## PASSAGE SHOWN
*** Begin section ***
Donaldson played internationally for the England National Game XI, who represent England at non-League level, with whom he earned two caps, before accepting an invitation to represent Jamaica in 2015.

==Early life==
Born in Bradford, West Yorkshire, Donaldson grew up in Manningham and attended Manningham Middle School and Rhodesway School. He played football for his school team before joining his hometown club Bradford City, who he supported as a child. Donaldson was released by the club aged 16, with only one player, Lewis Emanuel, being retained from his age group. He was soon signed by Hull City, having been spotted by their youth-team coach Billy Russell.

==Club career==
===Hull City and loan spells===
Donaldson was a trainee with Hull's youth system when scoring from close range on his first-team debut in Hull's Football League Trophy 3–1 away defeat to Port Vale on 22 October 2002, having replaced Gary Alexander as a 60th-minute substitute. He was sent out on loan to Northern Premier League Premier Division club Harrogate Town in November 2002, and scored in the 68th minute of his debut, a 3–1 away win over Gateshead on 12 November. He stayed with Harrogate for three months, in that time scoring 5 goals in 10 appearances before returning to Hull. He made his Football League debut for Hull on 8 February 2003, coming on as an 81st-minute substitute for Damien Delaney in a 1–0 defeat at home to Lincoln City. Two days later, he signed a two-year professional contract with Hull. He made one further appearance in the 2002–03 season, as a 69th-minute substitute in a 1–0 away win against Boston United.
*** End section ***
## AVAILABLE DATA
*** Begin section ***
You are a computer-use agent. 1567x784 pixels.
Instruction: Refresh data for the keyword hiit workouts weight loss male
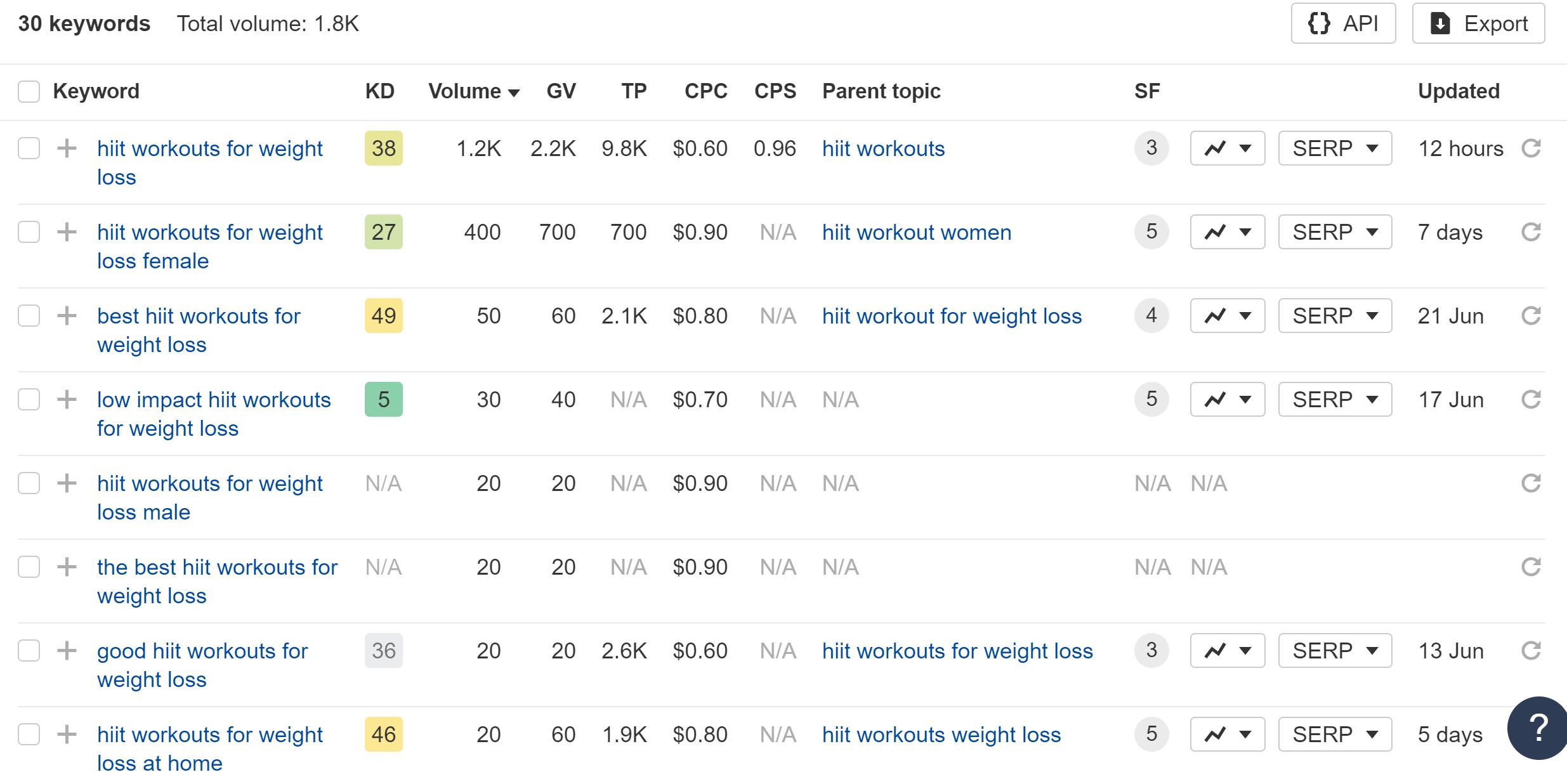pos(1533,483)
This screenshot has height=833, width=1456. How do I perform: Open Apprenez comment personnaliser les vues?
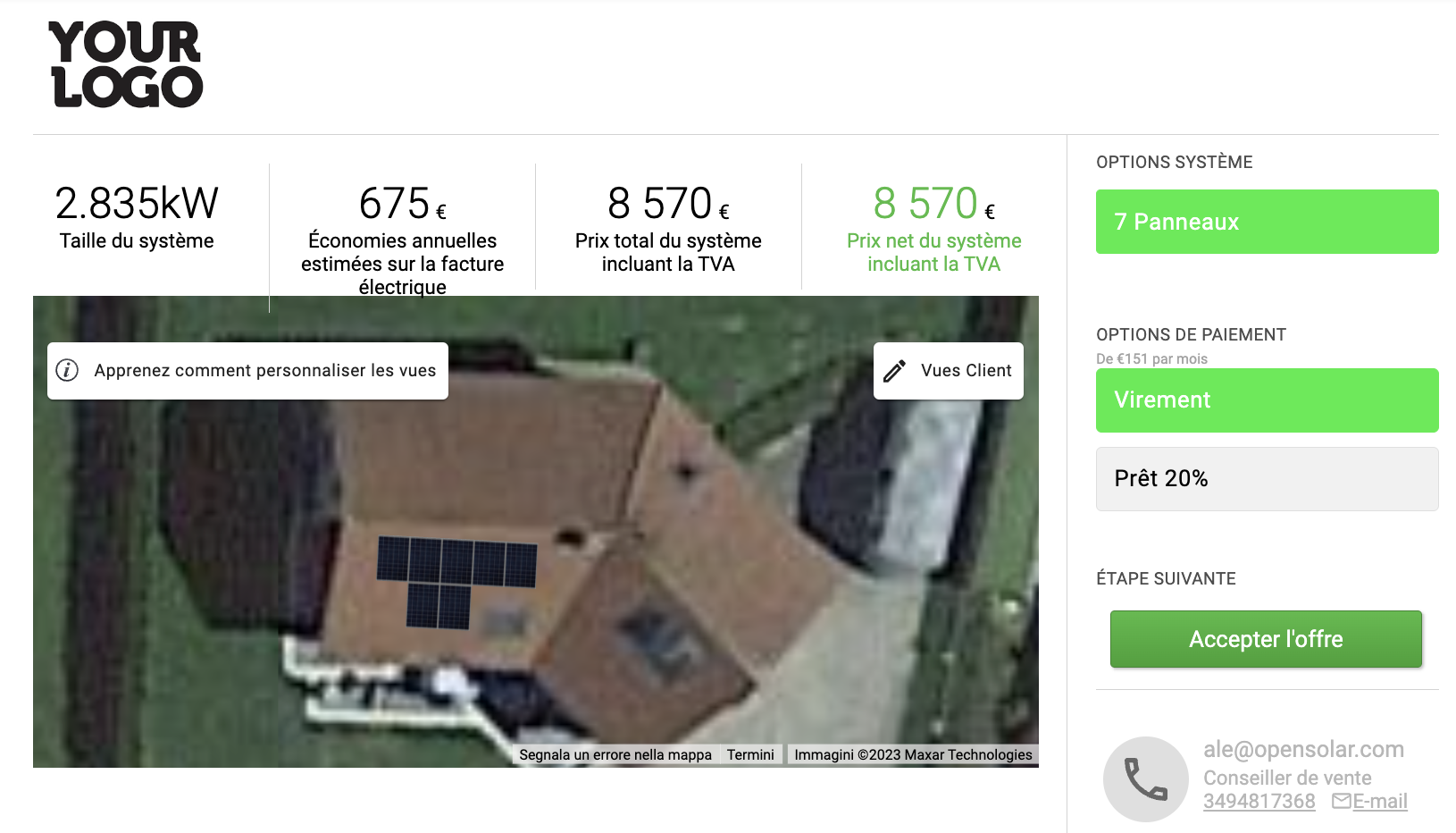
*** End section ***
## WORK TO COMPLETE
1) Summarize the passage on Donaldson's early football career in two sentences.
2) Please write the next part of the passage on Donaldson's football career, picking up after its final sentence.
The data above has nothing to do with the passage on Donaldson and stands apart from it.

## EXPECTED OUTPUTS
1) Born in Bradford, Donaldson was released by his hometown club Bradford City at 16 and was then signed by Hull City after their youth-team coach Billy Russell spotted him. As a Hull trainee he scored on his first-team debut in October 2002, spent three months on loan at Harrogate Town scoring 5 goals in 10 appearances, and signed a two-year professional contract two days after his Football League debut in February 2003.

2)
In August 2003, Donaldson joined Football Conference club Scarborough on a one-month loan. His debut came in a 2–1 home defeat to Burton Albion on 23 August 2003, and made only one more appearance before his loan expired. On his return to Hull he made two further appearances, both as a substitute in the Football League Trophy, before joining Football Conference club Halifax Town in February 2004 on a one-month loan. Having made his debut as a 58th-minute substitute for Jake Sagare in a 2–0 away defeat to Margate on 8 February 2004, Donaldson finished his spell at Halifax with four appearances. With little prospect of a first-team place at Hull, he rejoined Harrogate in September 2004 on a one-month loan, and scored in the 18th minute of his second debut for the club, a 3–0 home win over Lancaster City on 18 September. He was voted the Conference North Player of the Month for October 2004, having scored three goals from five appearances in that period. His second loan spell with Harrogate ended having scored 4 goals from 11 appearances. At the end of 2004–05, Donaldson was released by Hull, as manager Peter Taylor was unable to guarantee him first-team football.

===York City===
After his release by Hull, Donaldson was spoken to by Barrow, but was signed by Conference National club York City on 23 June 2005, with manager Billy McEwan saying: "He's a young player who is very hungry for his chance and he'll bring competition up front". He made his debut in a 0–0 home draw with Crawley Town on 13 August 2005. His first goal came in a 1–0 win against Cambridge United on 2 September 2005. Picking the ball up on the half-way line, he ran past two opposition defenders on the left wing before shooting the ball into the bottom-right corner from outside the penalty area. During 2005–06, Donaldson scored 18 goals for York and was awarded the Clubman of the Year award, voted for by the club's supporters, before the final match of the season against Hereford United on 29 April 2006. He agreed a contract extension with York for 2006–07 in July 2006.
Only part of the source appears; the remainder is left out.